Again, I just switched from pine to alpine, and ^R is not pulling in
patches correctly. I thought I fixed it, but I guess I did not :-(
>
>> #include <linux/debugfs.h>
>> #include <linux/pagemap.h>
>> #include <linux/hardirq.h>
>> @@ -22,6 +23,7 @@
>> #include <linux/ftrace.h>
>> #include <linux/module.h>
>> #include <linux/percpu.h>
>> +#include <linux/kdebug.h>
>> #include <linux/ctype.h>
>> #include <linux/init.h>
>> #include <linux/poll.h>
>> @@ -104,7 +106,16 @@ int ftrace_function_enabled;
>> * for a buffer. Note, the number of entries is always rounded
>> * to ENTRIES_PER_PAGE.
>> */
>> -static unsigned long trace_nr_entries = 65536UL;
>> +#ifdef CONFIG_FTRACE_DUMP_ON_OOPS
>> +/*
>> + * If dump on oops is defined, lower the number of entries.
>> + * Usually this goes over the serial, and is used for debugging.
>
> I suspect that (netconsole > serial) nowadays.

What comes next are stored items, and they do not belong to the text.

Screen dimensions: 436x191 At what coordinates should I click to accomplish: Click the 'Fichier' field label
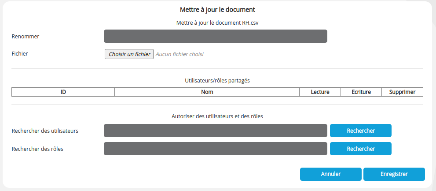[20, 53]
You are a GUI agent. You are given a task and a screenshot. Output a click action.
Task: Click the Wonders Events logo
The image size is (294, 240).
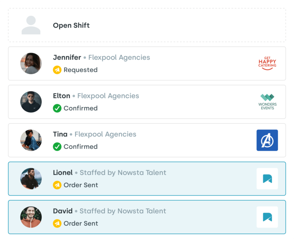[x=267, y=102]
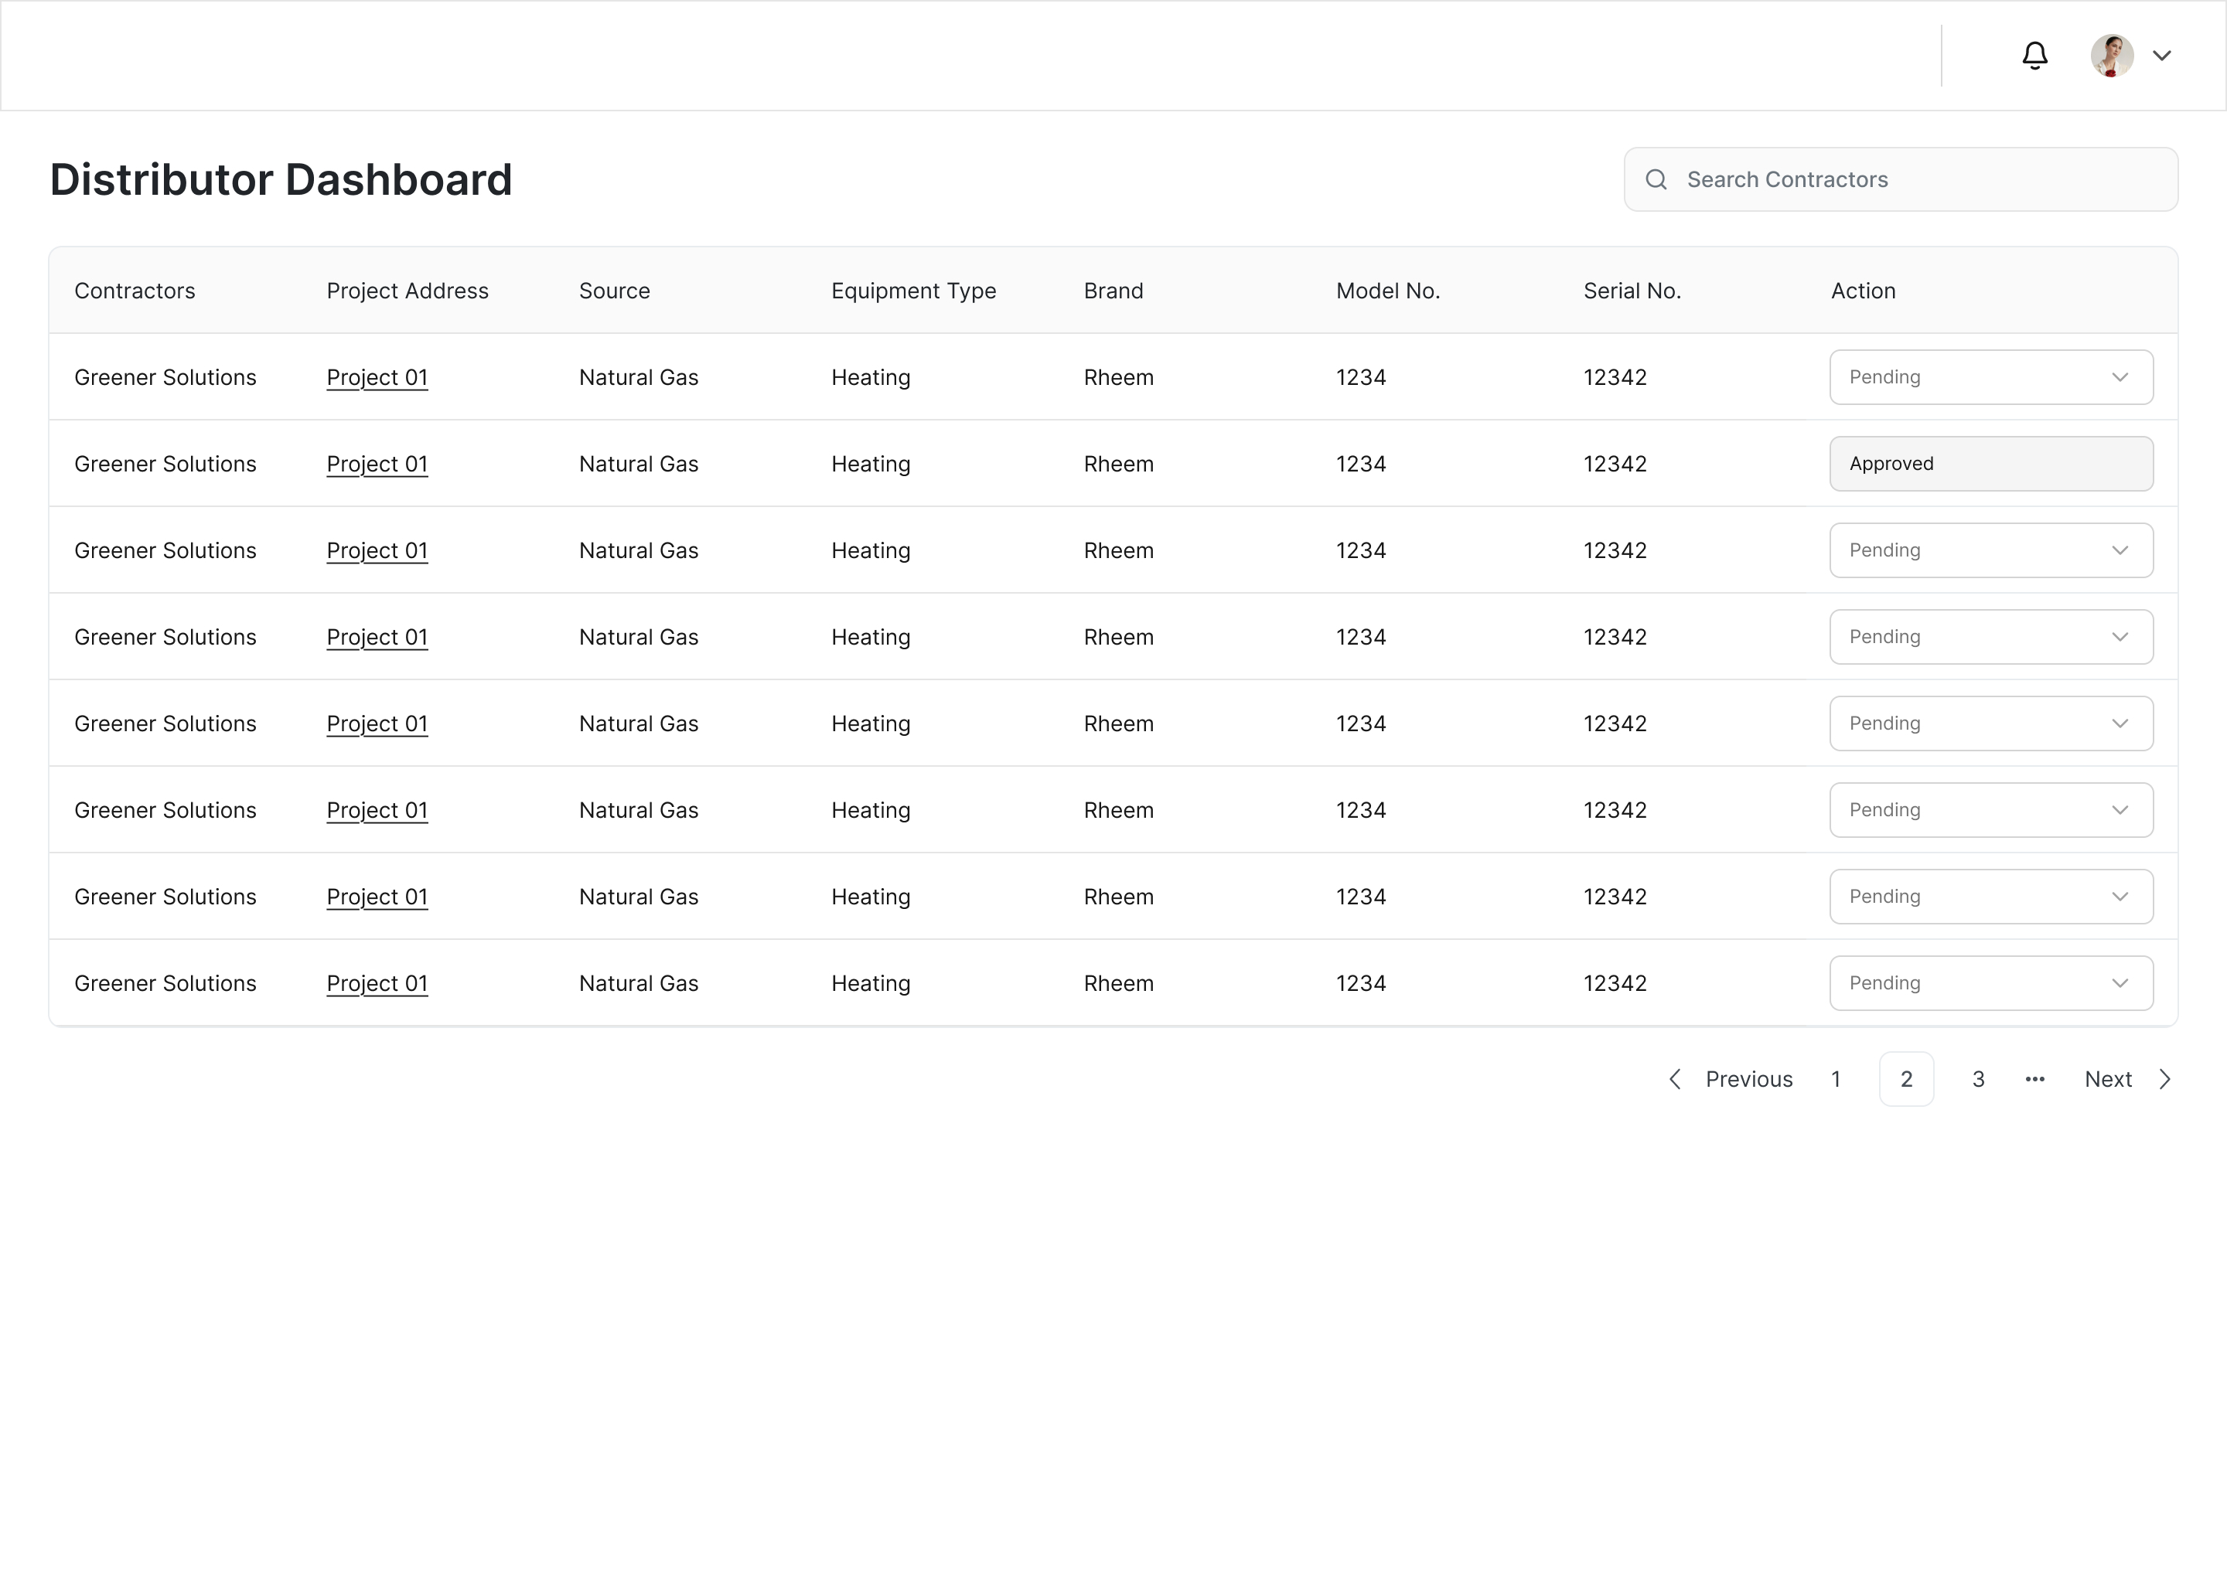Select page 3 in pagination
This screenshot has height=1583, width=2227.
1977,1079
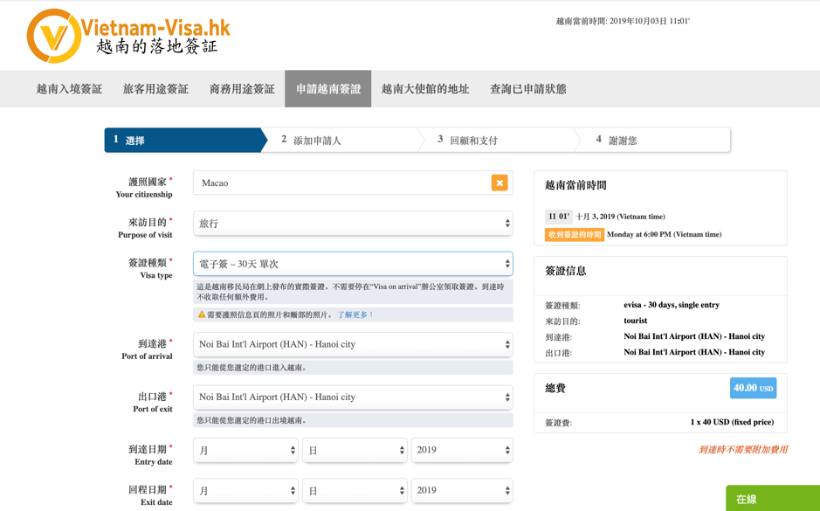Click the 在線 online chat button
Screen dimensions: 820x511
click(772, 499)
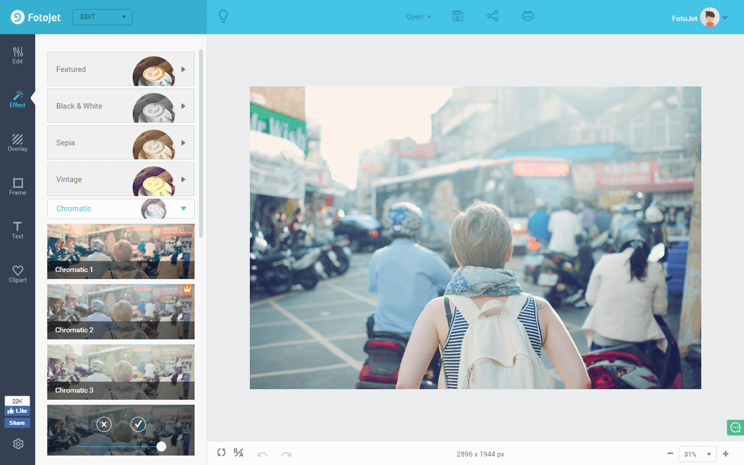
Task: Switch to the Text tab
Action: [17, 230]
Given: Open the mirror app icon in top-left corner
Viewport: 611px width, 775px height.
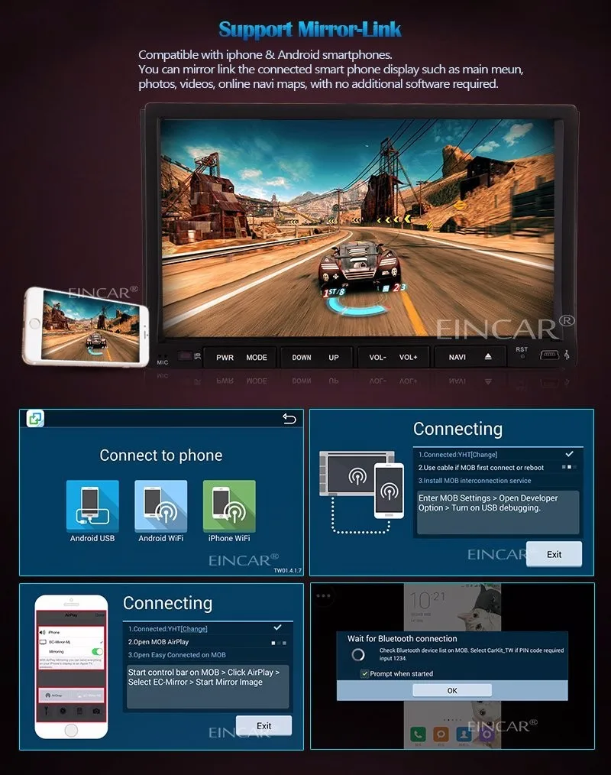Looking at the screenshot, I should pyautogui.click(x=35, y=419).
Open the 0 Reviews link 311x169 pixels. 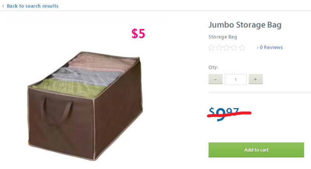tap(271, 48)
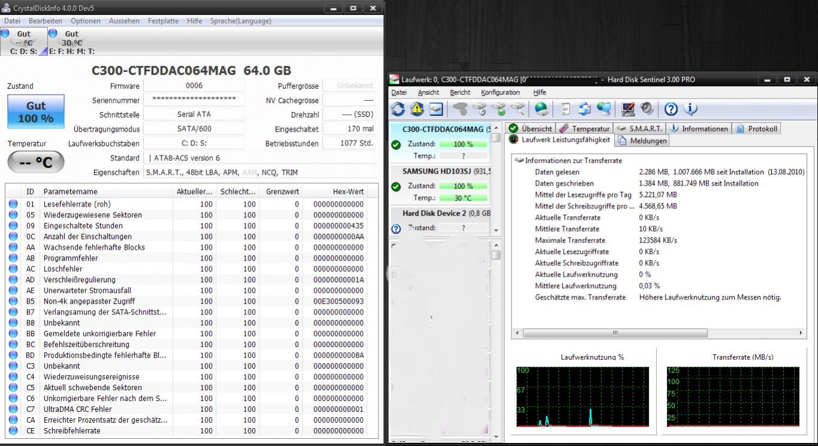Screen dimensions: 818x446
Task: Click the -- °C temperature button
Action: [x=36, y=161]
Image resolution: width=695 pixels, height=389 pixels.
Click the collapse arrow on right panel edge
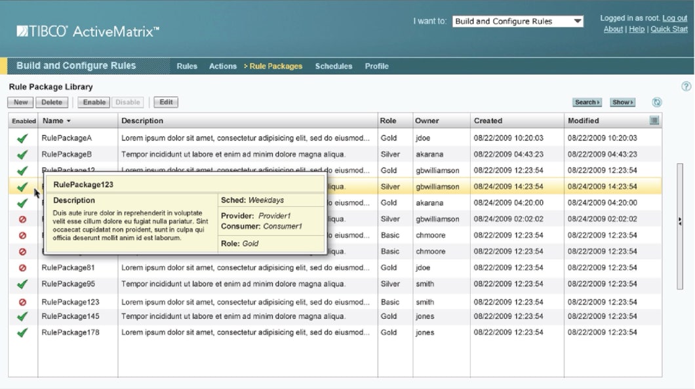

Hmm, I find that serial is more reliable for me. Also it is what I usually
have when I debug a machine remotely.
>
>> + */
>> +# define TRACE_ENTRIES_DEFAULT 16384UL
>> +#else
>> +# define TRACE_ENTRIES_DEFAULT 65536UL
>> +#endif
>> +static unsigned long trace_nr_entries = TRACE_ENTRIES_DEFAULT;
>>
>> /* trace_types holds a link list of available tracers. */
>> static struct tracer *trace_types __read_mostly;
>> @@ -2930,6 +2941,166 @@ static __init void tracer_init_debugfs(v
>> #endif
>> }
>>
>> +#ifdef CONFIG_FTRACE_DUMP_ON_OOPS
>> +static int trace_panic_handler(struct notifier_block *this,
>> + unsigned long event, void *unused)
>> +{
>> + ftrace_dump();
>> + return NOTIFY_OK;
>> +}
>> +
>> +static struct notifier_block trace_panic_notifier = {
>> + .notifier_call = trace_panic_handler,
>> + .next = NULL,
>> + .priority = 150 /* priority: INT_MAX >= x >= 0 */
>> +};
>> +
>> +static int trace_die_handler(struct notifier_block *self,
>> + unsigned long val,
>> + void *data)
>> +{
>> + switch (val) {
>> + case DIE_OOPS:
>> + ftrace_dump();
>> + break;
>> + default:
>> + break;
>> + }
>> + return NOTIFY_OK;
>> +}
>> +
>> +static struct notifier_block trace_die_notifier = {
>> + .notifier_call = trace_die_handler,
>> + .priority = 200
>> +};
>> +
>> +static void
>> +trace_printk_seq(struct trace_seq *s)
>> +{
>> + int len = s->len >= PAGE_SIZE ? PAGE_SIZE - 1 : s->len;
>
> That's an open-coded min().
>
> Beware that some architectures' PAGE_SIZE has unsigned long type and
> others have a different type (unsigned?) so a min() on PAGE_SIZE will
> warn on some architectures and not on others. min_t will fix that.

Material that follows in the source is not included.